Libre, frondeur, pétri de révolte et d’insoumission, Amazigh, le bien nommé, l’est assurément. Le fondateur et voix porteuse du groupe Gnawa diffusion, aujourd’hui dissous, a de qui tenir. Tout comme son père, l’écrivain Kateb Yacine, il est un cri où résonne la sensibilité d’un écorché vif. Ni le confort de la notoriété, ni les recettes préfabriquées n’impressionnent ce troubadour des temps modernes, qui fait et défait inlassablement ses baluchons pour rejoindre son public à travers les innombrables concerts qu’il anime en Algérie et les centaines d’autres qu’il tient de par le monde. Le plus récent est celui qu’il a animé dimanche soir au Centre culturel algérien (CCA), à Paris, fortement ovationné du reste par les mordus des rythmes métissés et du verbe caustique. Les chansons cultes de son répertoire, Mociba, Koma, Douga Douga, Dima n’touma, Bonjour, Africain, et bien d’autres encore, ont fait vibrer le nombreux public que l’amphithéâtre du CCA n’a pu contenir.
Le corps en mouvements, armé de son guembri, mélangeant gnawi traditionnel mixé au Reggae et au Rap, reflétant la richesse musicale du Maghreb et de l’Afrique, Amazigh, parolier, musicien, interprète a encore une fois endossé son personnage de rebelle et d’anticonformiste. Véritable bête de scène, à travers des textes ironiques, mordants et incisifs, certains inspirés des écrits de son père, il admoneste et dénonce l’injustice, les passe-droits, les parjures, le désúuvrement des jeunes et leur déprime et l’espace peu enviable réservé aux femmes dans la société . Rencontré dans sa loge peu avant le spectacle, Amazigh donne le temps en affirmant à l’APS que "Si les femmes n’existent pas socialement, si on ne leur reconnait pas un rôle dans la société, on ne peut rêver de révolution ou de changement".
"Elle sont une charnière sociale et la culture de par son rôle d’absorption des émotions, des sensations, a la capacité de rassembler et de favoriser cette mixité indispensable à la survie de toute société en mutation", a dit ce digne fils de son père.
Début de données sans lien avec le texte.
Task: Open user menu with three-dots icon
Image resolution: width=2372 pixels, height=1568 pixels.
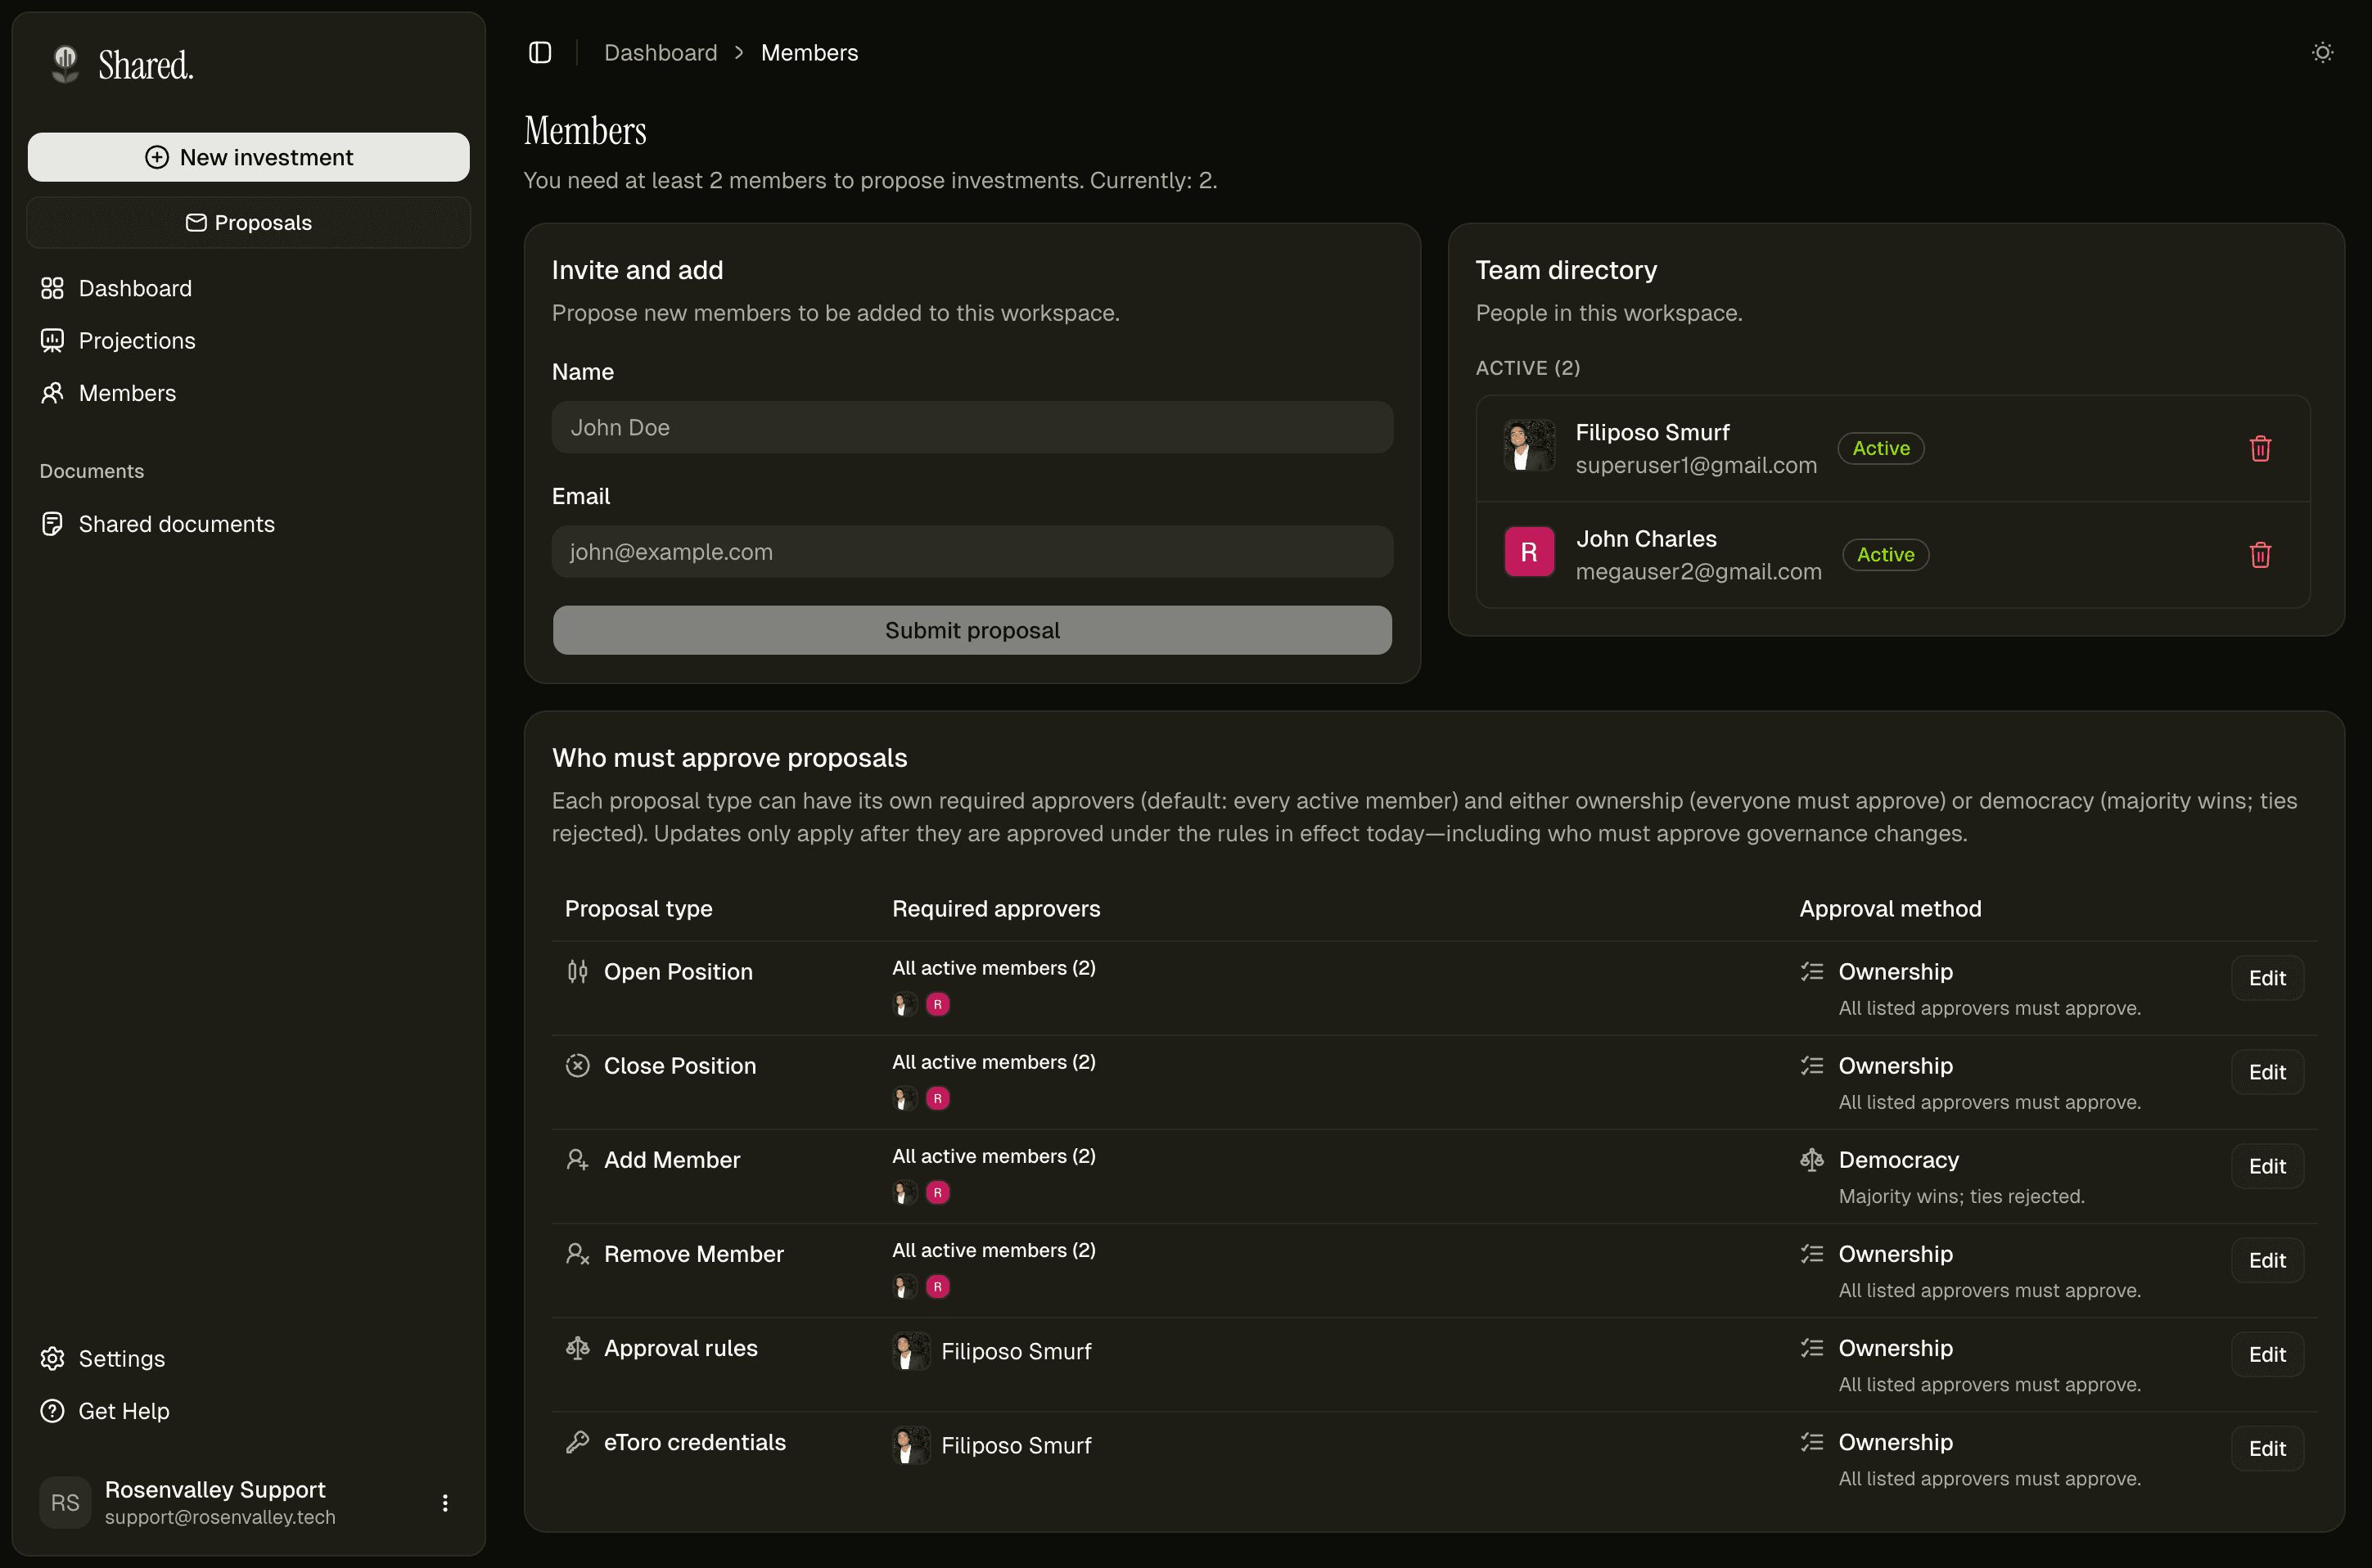Action: (445, 1503)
Amazigh Kateb est longuement revenu aussi sur le rôle de l’artiste dans la société, soulignant que le message de celui-ci, "est plus écouté que les discours politiques par le seul fait qu’il ne soit pas électoraliste". "Un artiste ne demandera pas à son public de voter pour lui, ne lui fera pas de promesse. Par contre, il prend position et appelle à une mobilisation autour d’une cause, toujours humanitaire, jamais lucrative", a-t-il soutenu
Sur le rôle de la chanson engagée, cet artiste qui n’appartient pas seulement à sa terre natale l’Algérie, mais à l’universalité, a confié que pour avoir seulement chanté la Palestine, il s’est fait "casser les jambes par les sionistes en France, attaqué de toute part et traité d’antisémite", affirmant être "antisioniste et compte le rester jusqu’à la fin de mes jours". Interrogé sur ses rêves, il affirme qu’ils "ne sont pas démesurés et qu’ils plaident tous pour l’être l’humain, qu’il considère comme
" la valeur la plus sûre dans un monde de guerre et d’ingérence calculée".
Amazigh Kateb qui prépare actuellement un CD dont la sortie est prévue pour le mois de janvier 2012, a quitté le groupe Gnawa diffusion en 2007, pour se lancer dans une carrière solo en abordant pour la première fois l’écriture de son père Kateb Yacine, militant anticolonialiste et figure emblématique de la littérature maghrébine. Fonceur, surnommé « Ras el-Kebch» - tête de bélier - par ses amis, ce musicien né en 1972, porte l’Algérie à dos d’âme et s’affirmera comme le « Che Guetara», guitare en francarabe algérien.
" Je poursuis le combat de mon père. Lui, c’était la littérature, moi, le rock’ n’ roll. Et j’élèverai mes enfants dans cette même révolte ", a-t-il dit.